B)        Tentative de réintroduction d’une finalité

 

- Abandon de l’ancienne revendication d’un créationnisme littéral lié à l’enseignement de la bible. ( ce qu’on a appelé le créationnisme terre-jeune parce qu’il croyait à une datation de 6000 ans, ce que défendent encore les témoins de Jéhovah)

- Apparition d’une tentative qui consiste à montrer que le vivant n’est compréhensible qu’en supposant une intention à l’intérieur du vivant, en montrant qu’on ne peut comprendre le vivant sans recourir à cette notion.

- Intention nette de réintroduire dans la science une

 

C)        Nécessité d’une neutralité scientifique.

 

         Différence d’énoncé entre mécanisme et finalisme.

          On peut affirmer: " la fonction de la chlorophylle dans les plantes est de leur permettre d'effectuer la photosynthèse " (c'est à dire de fabriquer de l'amidon à partir de carbone dioxyde et d'eau en présence de lumière solaire.) Le terme de fonction indique directement la notion de but et donc de finalité incompatible avec un énoncé scientifique.

          Cependant on peut changer l'énoncé sans rien perdre de son contenu informatif, il suffit de dire: " Les plantes effectuent la photosynthèse seulement si elles contiennent de la chlorophylle " ou bien " Une condition nécessaire pour la production de la photosynthèse par les plantes est la présence de chlorophylle"

 

         Hiérarchie et neutralité

          Hiérarchie : On ne peut mettre sur le même plan la théorie de l’évolution et un quelconque créationnisme, elles ne respectent pas au même degré le critère d’objectivité :

         On peut parfaitement être croyant et évolutionniste

         Il est impossible d’être créationniste et athée.

Il est donc clair que même l’intelligent design est une offensive religieuse conservatrice pour nuire à la liberté d’esprit et à l’objectivité scientifique.
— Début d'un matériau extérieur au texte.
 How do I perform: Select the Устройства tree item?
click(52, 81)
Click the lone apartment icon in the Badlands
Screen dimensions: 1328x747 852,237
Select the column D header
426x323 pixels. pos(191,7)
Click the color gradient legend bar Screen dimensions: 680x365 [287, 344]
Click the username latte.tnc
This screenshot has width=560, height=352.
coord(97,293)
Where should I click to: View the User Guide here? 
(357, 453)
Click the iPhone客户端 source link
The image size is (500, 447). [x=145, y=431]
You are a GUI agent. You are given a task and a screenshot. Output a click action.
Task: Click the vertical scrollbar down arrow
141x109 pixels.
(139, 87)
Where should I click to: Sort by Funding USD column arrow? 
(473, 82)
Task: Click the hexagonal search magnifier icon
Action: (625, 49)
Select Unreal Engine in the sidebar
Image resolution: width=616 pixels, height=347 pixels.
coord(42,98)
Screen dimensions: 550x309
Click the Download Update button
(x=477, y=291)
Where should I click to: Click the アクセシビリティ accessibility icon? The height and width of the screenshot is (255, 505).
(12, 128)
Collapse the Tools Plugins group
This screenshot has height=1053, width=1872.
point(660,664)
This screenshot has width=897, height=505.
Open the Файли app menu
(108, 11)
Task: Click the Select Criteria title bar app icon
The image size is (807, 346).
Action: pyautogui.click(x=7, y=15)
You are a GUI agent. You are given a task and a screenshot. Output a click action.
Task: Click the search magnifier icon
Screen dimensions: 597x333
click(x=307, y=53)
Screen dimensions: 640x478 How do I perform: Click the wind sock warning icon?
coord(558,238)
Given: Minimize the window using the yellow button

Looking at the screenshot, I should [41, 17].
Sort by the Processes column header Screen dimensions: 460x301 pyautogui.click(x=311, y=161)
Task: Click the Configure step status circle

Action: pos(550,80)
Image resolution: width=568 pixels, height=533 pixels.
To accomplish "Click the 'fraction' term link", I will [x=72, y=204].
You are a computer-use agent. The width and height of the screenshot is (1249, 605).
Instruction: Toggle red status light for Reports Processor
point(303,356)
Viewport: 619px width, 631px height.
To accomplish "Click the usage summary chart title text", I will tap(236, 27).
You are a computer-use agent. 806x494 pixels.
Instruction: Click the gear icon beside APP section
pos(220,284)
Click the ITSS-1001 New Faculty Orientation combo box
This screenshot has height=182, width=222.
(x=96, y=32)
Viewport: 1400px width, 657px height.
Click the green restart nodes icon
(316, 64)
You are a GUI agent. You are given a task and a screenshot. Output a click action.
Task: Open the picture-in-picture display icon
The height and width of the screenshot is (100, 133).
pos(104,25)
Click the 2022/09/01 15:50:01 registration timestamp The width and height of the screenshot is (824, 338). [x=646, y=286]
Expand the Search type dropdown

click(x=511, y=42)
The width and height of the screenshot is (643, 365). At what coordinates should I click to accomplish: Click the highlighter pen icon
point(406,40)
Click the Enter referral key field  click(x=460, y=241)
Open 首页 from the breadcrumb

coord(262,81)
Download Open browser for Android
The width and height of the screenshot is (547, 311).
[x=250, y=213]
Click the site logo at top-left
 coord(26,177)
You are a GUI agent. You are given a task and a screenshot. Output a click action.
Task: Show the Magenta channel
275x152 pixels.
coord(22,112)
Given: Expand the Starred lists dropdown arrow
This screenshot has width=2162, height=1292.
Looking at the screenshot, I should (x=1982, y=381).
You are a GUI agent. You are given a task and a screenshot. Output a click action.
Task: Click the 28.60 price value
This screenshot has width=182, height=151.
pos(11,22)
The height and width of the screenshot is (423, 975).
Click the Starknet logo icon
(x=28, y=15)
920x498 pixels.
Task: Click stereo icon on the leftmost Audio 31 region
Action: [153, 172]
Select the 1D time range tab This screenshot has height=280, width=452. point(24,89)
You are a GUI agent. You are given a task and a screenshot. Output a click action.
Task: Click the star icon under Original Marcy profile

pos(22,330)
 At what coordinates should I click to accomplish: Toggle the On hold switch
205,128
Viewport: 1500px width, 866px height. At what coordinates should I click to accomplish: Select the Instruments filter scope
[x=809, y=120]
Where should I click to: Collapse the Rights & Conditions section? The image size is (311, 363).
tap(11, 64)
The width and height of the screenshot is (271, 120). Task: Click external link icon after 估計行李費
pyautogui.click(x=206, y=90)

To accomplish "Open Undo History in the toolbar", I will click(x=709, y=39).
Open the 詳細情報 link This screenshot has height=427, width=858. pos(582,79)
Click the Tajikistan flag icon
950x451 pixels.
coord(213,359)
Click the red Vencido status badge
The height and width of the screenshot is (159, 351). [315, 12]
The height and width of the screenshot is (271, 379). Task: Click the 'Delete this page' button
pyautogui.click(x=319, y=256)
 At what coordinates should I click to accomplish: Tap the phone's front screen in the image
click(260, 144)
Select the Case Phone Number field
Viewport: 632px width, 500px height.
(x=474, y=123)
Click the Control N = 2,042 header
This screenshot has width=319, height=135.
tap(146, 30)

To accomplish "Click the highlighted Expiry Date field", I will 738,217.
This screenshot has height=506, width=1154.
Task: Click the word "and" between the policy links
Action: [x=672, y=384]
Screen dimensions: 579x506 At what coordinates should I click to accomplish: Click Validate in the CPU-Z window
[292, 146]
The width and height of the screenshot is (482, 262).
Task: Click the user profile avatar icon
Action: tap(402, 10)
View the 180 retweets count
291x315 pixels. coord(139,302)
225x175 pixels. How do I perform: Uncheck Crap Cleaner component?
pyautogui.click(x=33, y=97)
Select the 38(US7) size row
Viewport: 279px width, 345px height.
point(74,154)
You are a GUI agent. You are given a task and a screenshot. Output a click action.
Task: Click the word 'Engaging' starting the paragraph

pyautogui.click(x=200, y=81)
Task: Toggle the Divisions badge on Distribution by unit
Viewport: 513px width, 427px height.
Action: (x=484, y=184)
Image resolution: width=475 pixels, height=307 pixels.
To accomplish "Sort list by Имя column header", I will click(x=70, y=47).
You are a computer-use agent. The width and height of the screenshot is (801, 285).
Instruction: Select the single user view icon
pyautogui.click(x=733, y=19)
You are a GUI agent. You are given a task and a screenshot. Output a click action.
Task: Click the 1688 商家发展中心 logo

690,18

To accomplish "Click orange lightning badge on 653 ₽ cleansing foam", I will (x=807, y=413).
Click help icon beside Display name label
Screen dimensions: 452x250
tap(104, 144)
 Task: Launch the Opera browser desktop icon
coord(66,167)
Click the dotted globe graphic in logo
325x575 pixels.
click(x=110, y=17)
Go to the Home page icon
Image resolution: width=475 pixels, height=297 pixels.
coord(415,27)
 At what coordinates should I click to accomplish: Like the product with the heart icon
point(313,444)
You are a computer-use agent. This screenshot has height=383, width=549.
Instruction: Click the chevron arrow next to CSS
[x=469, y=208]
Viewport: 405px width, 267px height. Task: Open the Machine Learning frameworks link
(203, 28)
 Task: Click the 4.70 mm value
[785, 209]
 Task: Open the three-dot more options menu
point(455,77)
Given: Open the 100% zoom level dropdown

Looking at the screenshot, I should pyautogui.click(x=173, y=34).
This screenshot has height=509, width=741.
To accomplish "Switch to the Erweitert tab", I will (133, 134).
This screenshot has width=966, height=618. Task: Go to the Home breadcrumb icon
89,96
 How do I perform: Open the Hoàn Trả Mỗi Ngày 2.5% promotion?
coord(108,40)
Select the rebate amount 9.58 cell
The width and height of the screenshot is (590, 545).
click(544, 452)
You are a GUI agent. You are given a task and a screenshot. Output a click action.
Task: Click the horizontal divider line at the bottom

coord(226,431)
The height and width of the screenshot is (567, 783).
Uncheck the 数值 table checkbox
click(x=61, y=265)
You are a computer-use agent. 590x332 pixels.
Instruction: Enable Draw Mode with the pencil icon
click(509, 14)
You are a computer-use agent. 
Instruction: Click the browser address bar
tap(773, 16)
          Neutralité : Il n’en est pas moins vrai que se prononcer sur le caractère évidemment hasardeux des mutations, de l’évolution ou des adaptations biologiques (comme le fait Jaques Monod) est également connoté. Il serait peut-être plus judicieux d’abandonner parfois le problème de causalité, de constater des relations sans forcément se prononcer sur leur nature, ou du moins, lorsqu’on se prononce sur leur nature, savoir qu’il s’agit d’un propos métaphysique, et ne pas tenter, parfois de la façon la plus malhonnête, de lui donner le statut de science, prétendre chercher le vrai pour mieux empêcher l’autre d’avoir d’autres choix que les miens.